> Aim of the task
All the data should come back exactly as it was given.

[Stored records]
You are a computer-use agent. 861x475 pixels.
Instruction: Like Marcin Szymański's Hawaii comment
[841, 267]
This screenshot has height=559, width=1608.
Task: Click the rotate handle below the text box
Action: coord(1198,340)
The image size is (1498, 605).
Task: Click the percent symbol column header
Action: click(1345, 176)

> Solution for this task
You are a computer-use agent. 861x475 pixels.
Instruction: Like Marcin Szymański's Hawaii comment
[841, 267]
This screenshot has height=559, width=1608.
Task: Click the rotate handle below the text box
Action: coord(1198,340)
The image size is (1498, 605).
Task: Click the percent symbol column header
Action: click(1345, 176)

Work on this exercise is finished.